Would ‘In Utero’ be so stark and disturbing if Kurt Cobain was still alive and well living on a farm? Probably not, which is why we love praising musical martyrs of depression.
Kurt’s lyrics have more than a little in common with those of Ian Curtis. You can never be quite sure what they mean but know there is something there that expresses every bit of your sub-conscious. The fact that the music complements it in a way Nirvana never could makes it all the better.
What we’ve got is basically a greatest hits just packaged as Peel sessions, plus 2 extra tracks repeated “She’s lost Control” and “Transmission” as they were recorded for “Something Else” on BBC2. Which quite amusingly got a pile of complaints from viewers adamant that Ian was on drugs, because of his trademark jitteriness and general screwedup-ness.

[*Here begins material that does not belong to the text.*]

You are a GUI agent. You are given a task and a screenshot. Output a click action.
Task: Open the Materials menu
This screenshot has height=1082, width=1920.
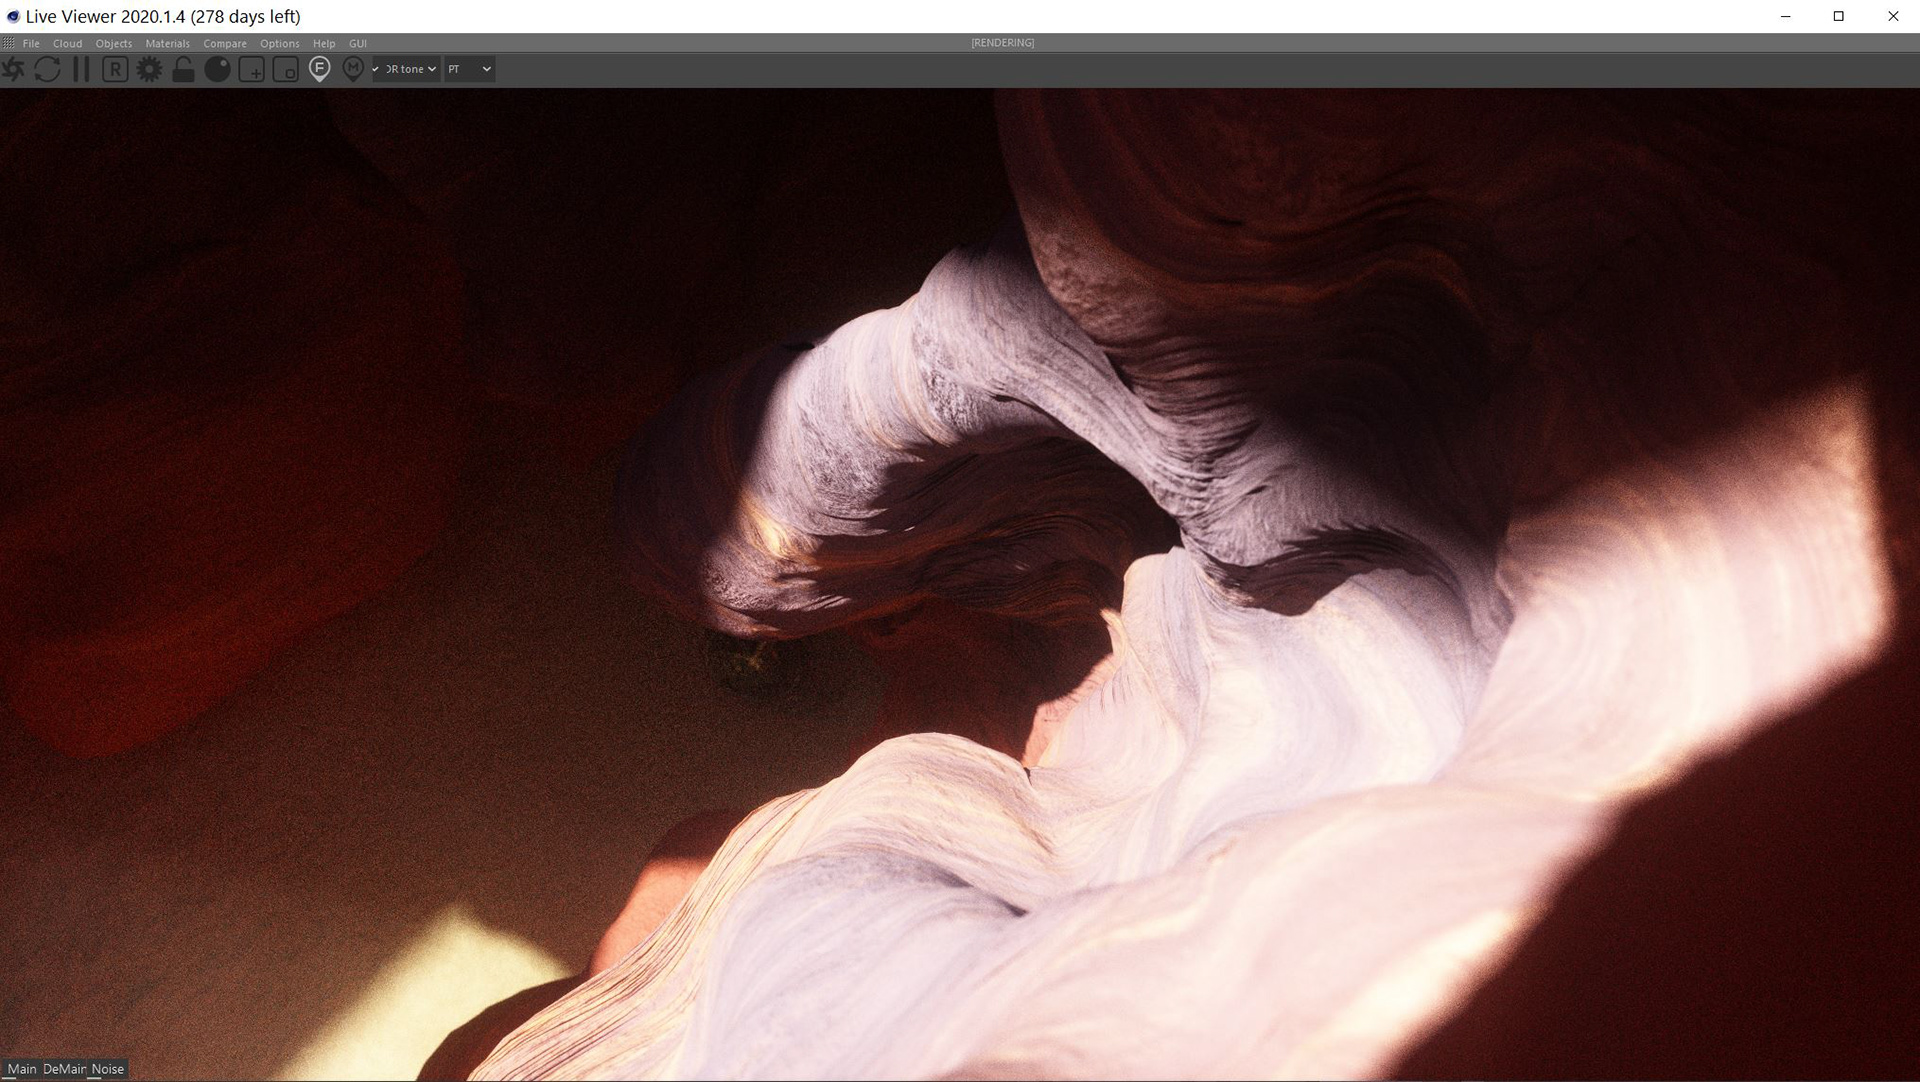(167, 43)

It is impossible to listen to what is undoubtedly one of the all-time great sons “Love will tear us apart” without a feeling of incredible loneliness and anguish. There is no optimism, it can hardly even be considered a love song. Ian (or Kurt) didn’t write about bad relationships they documented total misery, publicly showing their agony in a much more articulate way than carving ‘People=Shit’ on your chest every will.
It should probably be mentioned the way that the Joy Division sound shaped so much of today’s modern music. We can probably blame them for ATB, but that was probably more New Orders fault, certainly Trent Reznor is severely in debt to their pre-acid house beats.
As it is not as good as the proper albums ‘Unknown Pleasures’ and ‘Closer’, it’s only of real interest to the completists (which is probably all Joy Division fans). Better off spending your money on the box set as an introduction, then only ever leaving your bedroom to buy this, the live album and a noose.
Oh yeah there’s an interview on it too. Ian laughs and seems to be having a good time, probably best to never listen to it, it might ruin illusions.